*To do*: Rewrite the listing from the line with "The height and width of the screenshot is (761, 513)." to the line with "point(643,754)", both included, with the requests kept in place. Multiply every coordinate in the answers by 0.65 and round to whole numbers, with halves going up.

*Dataset records*:
══════

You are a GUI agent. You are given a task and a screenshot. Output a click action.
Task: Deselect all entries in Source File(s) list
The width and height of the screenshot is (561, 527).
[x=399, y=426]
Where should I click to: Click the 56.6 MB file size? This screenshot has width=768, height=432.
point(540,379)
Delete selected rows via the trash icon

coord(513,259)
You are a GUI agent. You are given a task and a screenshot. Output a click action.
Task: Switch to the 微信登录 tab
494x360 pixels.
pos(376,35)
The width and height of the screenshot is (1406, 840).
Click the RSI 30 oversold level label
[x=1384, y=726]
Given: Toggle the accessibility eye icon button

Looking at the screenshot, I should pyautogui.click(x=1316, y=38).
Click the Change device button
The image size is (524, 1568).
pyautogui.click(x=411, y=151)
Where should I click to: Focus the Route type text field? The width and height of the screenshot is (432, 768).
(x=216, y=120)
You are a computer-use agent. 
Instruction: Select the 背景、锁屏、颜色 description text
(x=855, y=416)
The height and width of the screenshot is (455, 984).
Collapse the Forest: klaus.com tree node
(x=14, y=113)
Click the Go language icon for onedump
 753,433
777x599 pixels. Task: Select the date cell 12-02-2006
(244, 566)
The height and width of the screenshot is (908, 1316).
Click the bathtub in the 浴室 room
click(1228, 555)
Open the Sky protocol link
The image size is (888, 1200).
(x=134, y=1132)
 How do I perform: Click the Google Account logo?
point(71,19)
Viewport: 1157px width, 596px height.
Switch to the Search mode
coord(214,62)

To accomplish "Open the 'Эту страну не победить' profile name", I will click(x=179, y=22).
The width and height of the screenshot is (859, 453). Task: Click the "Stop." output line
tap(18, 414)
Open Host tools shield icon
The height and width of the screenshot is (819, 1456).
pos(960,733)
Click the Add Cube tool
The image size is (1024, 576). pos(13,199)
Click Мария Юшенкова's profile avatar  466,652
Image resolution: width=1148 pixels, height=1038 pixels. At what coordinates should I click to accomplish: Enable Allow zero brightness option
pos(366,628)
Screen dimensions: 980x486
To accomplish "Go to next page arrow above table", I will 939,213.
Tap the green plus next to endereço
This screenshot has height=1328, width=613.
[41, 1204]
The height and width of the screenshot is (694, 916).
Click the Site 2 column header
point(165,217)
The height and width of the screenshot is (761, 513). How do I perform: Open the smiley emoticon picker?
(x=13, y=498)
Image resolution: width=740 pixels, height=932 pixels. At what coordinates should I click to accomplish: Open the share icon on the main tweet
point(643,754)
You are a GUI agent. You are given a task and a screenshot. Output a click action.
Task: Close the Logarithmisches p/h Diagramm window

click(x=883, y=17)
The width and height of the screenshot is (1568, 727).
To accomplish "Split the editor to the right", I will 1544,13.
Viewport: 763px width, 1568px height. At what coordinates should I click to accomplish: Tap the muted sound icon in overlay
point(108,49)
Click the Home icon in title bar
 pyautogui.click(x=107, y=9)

══════

*Exercise result*:
The height and width of the screenshot is (761, 513). How do I perform: Open the smiley emoticon picker?
(x=8, y=324)
Image resolution: width=740 pixels, height=932 pixels. At what coordinates should I click to accomplish: Open the share icon on the main tweet
point(418,490)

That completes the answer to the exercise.